● **Objective**
In the blog post on Amos below, repeat the passage between "One of the 'uses'" and "corruption and oppression.", inclusive, swapping "home group" for "small group".

● **Text segment**
Start

ACW

ACW

Thursday, 19 March 2015

They also serve who only sit and write, by Veronica Zundel

One of the 'uses' of the Bible Paul lists in his second letter to Timothy is 'reproof'. And there are few better books for that than Amos. We're studying it at the moment in our home group, focusing  on the prophet's message both for his time, and for today. So inevitably, we are talking about the pressing social issues of our world, nation and community, which are remarkably similar to those of Amos' day. The unholy trinity of money, sex and power still do their usual work of corruption and oppression.

Being a church with a strong emphasis on peace and justice, we have several members who work in deprived areas, or for campaigning charities. However I suggested the other night that Amos was not actually an  activist: he didn't personally go out and  change  the abuses in his society.  Instead his job was to identify and proclaim what was wrong. His powerful words shamed others' behaviour, predicted what would come of it, and offered hope to those at the bottom of the heap. I don't think my statement went down particularly well. One member pointed out that the prophets were very active, going out to where the people were and confronting them. But something still niggled.

End

● **Source material**
Start

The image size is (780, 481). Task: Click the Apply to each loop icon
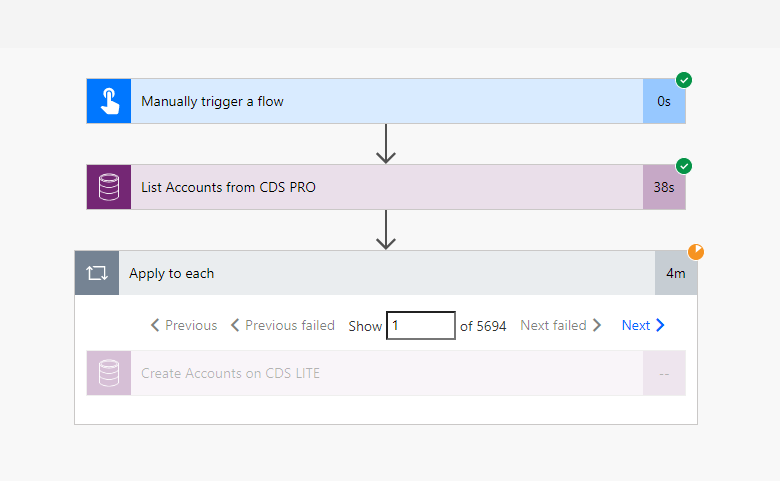[x=97, y=273]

End

● **Solution to this exercise**
One of the 'uses' of the Bible Paul lists in his second letter to Timothy is 'reproof'. And there are few better books for that than Amos. We're studying it at the moment in our small group, focusing  on the prophet's message both for his time, and for today. So inevitably, we are talking about the pressing social issues of our world, nation and community, which are remarkably similar to those of Amos' day. The unholy trinity of money, sex and power still do their usual work of corruption and oppression.